If amateur radio is to survive, we need to encourage more people, particularly youngsters into the hobby. With this in mind, there is a 'proposed future structure'
of Amateur Radio Licensing currently in discussion, as follows:
Full Class A, Full Class A/B and Full Class B becoming a new class 'ADVANCED'
The Novice Class A becoming an 'Intermediate' and the Novice Class B becoming
an 'Intermediate - Foundation' Licence.
As the future unfolds, communications equipment will become more sophisticated; already with the advent of the "silicon chip", the conventional amateur radio station is becoming obsolete. Much use has already been made of computers as detailed above. Amateur Radio
has already been used to make contact with astronauts in space.
The future years will unequivocally show a considerable growth in the use of amateur artificial satellites for long distance VHF communication. Using the latest techniques and improvements in amateur radio equipment and satellites themselves, that which is now a very specialized field will become a major amateur activity.

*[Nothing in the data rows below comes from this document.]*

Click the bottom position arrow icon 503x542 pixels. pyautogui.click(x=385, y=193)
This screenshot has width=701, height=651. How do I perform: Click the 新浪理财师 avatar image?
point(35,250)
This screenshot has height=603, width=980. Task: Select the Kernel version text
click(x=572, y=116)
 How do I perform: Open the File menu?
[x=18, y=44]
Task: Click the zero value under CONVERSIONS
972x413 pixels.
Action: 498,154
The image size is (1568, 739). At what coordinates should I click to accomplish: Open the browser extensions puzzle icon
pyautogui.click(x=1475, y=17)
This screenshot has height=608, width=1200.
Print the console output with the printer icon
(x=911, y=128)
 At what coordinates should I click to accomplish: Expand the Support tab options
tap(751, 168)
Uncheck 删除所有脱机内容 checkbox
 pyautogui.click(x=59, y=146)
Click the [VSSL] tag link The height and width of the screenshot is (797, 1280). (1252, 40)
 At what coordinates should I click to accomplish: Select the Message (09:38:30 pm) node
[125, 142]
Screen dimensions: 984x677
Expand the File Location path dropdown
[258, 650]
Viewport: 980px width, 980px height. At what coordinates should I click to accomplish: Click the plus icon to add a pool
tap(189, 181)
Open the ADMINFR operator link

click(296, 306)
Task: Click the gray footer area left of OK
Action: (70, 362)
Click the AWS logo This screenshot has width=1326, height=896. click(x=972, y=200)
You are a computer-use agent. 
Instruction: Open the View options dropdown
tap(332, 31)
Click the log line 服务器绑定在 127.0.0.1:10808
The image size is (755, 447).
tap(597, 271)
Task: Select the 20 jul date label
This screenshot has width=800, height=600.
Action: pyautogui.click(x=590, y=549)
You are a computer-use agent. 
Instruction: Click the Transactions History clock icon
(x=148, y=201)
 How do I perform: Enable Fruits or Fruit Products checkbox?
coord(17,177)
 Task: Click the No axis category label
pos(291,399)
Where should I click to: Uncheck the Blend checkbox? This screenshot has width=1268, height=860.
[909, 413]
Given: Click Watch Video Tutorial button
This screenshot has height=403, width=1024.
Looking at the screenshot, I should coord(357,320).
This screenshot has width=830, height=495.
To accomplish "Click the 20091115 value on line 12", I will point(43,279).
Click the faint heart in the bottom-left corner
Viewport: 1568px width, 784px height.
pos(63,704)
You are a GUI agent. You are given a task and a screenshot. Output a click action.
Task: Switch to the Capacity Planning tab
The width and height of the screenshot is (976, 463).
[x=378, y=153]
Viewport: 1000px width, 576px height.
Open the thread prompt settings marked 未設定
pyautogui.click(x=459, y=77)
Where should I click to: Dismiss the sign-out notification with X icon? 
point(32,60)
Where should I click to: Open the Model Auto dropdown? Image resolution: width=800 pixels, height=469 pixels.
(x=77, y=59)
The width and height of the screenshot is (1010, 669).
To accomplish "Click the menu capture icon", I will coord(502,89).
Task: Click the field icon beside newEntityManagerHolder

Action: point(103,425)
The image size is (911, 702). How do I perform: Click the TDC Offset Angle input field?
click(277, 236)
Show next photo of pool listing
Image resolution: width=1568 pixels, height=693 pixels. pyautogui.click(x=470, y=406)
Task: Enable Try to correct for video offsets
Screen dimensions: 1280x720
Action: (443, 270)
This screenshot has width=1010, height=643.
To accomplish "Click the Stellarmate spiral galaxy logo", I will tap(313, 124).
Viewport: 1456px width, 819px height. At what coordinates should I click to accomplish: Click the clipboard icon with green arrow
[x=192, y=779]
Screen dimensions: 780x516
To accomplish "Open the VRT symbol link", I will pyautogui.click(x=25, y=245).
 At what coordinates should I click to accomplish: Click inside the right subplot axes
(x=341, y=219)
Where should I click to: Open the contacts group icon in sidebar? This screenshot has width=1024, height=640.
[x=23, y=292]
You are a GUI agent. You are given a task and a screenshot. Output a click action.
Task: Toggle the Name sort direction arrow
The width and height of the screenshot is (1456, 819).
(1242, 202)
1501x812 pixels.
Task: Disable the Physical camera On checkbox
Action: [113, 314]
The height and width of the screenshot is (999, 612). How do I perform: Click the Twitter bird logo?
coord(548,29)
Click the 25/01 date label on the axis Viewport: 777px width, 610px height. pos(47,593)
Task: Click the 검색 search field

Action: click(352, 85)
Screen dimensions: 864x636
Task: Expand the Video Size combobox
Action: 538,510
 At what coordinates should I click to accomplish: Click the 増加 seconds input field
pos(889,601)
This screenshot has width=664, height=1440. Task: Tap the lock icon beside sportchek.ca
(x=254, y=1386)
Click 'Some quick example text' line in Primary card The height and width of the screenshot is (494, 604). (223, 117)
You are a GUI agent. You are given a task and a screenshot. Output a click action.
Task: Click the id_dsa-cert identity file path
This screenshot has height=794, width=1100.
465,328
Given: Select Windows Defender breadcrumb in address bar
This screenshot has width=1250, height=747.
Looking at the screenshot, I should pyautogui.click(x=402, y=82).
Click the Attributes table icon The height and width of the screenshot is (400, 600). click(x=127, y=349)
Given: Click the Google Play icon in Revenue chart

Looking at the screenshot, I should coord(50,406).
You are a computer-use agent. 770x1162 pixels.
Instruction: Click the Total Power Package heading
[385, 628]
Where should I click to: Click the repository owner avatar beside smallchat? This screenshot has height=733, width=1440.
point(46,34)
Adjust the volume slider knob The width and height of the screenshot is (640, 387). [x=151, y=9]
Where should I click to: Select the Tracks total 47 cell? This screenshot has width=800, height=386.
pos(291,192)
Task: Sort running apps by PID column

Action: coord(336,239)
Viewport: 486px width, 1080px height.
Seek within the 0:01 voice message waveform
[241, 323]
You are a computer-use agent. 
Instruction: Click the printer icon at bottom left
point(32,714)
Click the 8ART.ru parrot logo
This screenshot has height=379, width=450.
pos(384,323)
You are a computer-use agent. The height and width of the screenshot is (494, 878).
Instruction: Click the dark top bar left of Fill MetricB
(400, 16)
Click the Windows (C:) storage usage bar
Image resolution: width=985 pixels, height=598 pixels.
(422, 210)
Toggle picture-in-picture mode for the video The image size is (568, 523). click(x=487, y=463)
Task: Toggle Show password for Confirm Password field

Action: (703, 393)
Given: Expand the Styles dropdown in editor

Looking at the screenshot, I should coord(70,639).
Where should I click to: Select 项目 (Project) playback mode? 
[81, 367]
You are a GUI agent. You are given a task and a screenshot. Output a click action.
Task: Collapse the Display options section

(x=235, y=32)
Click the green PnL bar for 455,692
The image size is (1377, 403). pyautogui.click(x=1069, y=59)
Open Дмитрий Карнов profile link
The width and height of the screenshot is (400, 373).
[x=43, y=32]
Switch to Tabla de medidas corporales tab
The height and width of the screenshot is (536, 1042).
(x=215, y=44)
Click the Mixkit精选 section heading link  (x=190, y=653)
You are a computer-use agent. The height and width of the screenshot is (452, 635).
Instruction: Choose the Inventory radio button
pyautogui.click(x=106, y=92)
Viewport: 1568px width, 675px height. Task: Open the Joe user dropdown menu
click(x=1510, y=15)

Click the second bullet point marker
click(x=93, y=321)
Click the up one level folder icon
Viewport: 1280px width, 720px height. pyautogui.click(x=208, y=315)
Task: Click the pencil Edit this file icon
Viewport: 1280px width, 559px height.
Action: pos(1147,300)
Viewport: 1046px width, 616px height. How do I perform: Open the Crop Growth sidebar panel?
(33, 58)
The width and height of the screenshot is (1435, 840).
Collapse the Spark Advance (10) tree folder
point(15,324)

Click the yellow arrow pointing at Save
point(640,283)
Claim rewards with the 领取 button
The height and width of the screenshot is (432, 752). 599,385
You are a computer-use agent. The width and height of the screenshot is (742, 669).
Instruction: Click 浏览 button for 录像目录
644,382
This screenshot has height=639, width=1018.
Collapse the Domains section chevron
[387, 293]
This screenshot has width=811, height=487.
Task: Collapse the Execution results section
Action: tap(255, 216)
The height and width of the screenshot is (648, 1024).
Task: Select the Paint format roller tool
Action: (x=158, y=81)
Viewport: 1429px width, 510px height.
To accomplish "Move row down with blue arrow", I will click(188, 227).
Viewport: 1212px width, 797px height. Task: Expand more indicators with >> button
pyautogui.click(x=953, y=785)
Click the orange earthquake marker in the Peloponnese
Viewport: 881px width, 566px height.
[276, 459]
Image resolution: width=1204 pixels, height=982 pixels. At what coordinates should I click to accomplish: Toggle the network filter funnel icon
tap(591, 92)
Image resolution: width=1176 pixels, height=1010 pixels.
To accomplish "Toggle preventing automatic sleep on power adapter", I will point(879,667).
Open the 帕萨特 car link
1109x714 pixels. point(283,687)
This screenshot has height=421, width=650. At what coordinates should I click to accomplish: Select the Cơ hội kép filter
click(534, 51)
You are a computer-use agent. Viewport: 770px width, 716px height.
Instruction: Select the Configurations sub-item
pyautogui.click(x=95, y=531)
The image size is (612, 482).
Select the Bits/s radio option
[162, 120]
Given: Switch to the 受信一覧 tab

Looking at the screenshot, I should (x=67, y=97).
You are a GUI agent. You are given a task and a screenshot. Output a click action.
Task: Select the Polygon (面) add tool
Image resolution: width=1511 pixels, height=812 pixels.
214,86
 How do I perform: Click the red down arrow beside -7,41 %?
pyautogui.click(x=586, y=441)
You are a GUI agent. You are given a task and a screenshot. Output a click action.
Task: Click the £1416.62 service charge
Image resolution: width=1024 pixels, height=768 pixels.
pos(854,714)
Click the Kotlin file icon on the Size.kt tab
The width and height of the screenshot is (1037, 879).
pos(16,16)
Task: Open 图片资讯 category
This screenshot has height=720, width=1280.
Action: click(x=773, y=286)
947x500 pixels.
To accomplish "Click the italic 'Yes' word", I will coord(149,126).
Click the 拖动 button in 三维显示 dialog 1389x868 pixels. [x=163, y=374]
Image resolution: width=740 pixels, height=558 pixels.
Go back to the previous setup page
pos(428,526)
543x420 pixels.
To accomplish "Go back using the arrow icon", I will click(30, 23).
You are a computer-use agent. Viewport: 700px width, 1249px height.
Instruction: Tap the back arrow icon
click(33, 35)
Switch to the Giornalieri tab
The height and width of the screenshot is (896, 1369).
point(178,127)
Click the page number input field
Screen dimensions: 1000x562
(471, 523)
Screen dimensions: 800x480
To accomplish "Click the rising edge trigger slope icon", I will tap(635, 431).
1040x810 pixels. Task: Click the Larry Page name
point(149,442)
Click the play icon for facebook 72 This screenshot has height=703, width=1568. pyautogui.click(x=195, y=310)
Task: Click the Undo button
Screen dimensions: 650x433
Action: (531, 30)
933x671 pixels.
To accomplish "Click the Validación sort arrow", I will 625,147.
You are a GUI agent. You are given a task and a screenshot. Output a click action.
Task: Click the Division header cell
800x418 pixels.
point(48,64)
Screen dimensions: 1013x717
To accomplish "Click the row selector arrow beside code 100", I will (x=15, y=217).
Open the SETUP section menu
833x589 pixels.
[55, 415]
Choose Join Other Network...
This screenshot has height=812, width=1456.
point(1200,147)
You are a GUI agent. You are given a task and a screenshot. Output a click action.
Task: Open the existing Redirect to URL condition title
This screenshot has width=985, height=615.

Trans-Atlantic contacts
will become as simple as talking on the telephone to a friend across town.
QSL from The Seychelles (Indian ocean) QSL from American Samoa
The Government's attitude to the 'radio amateur' has certainly changed since
those early days when fighting with officialdom seemed to be the order of the day.
There is no doubt, that the latest developments in radio communication as
we know it today, would not have been possible without the hard work and
determination given by the radio amateurs of yesteryear.
One of the important features of radio work, whether on an amateur or
professional basis, is the great opportunities it provides for international
associations. The ability to make friends in other countries and to co-operate
with them in the pursuit of a common hobby, goes a long way to obtaining
an understanding of the problems of other nations: such understanding is a
great factor in continuing and extending the peace of the world.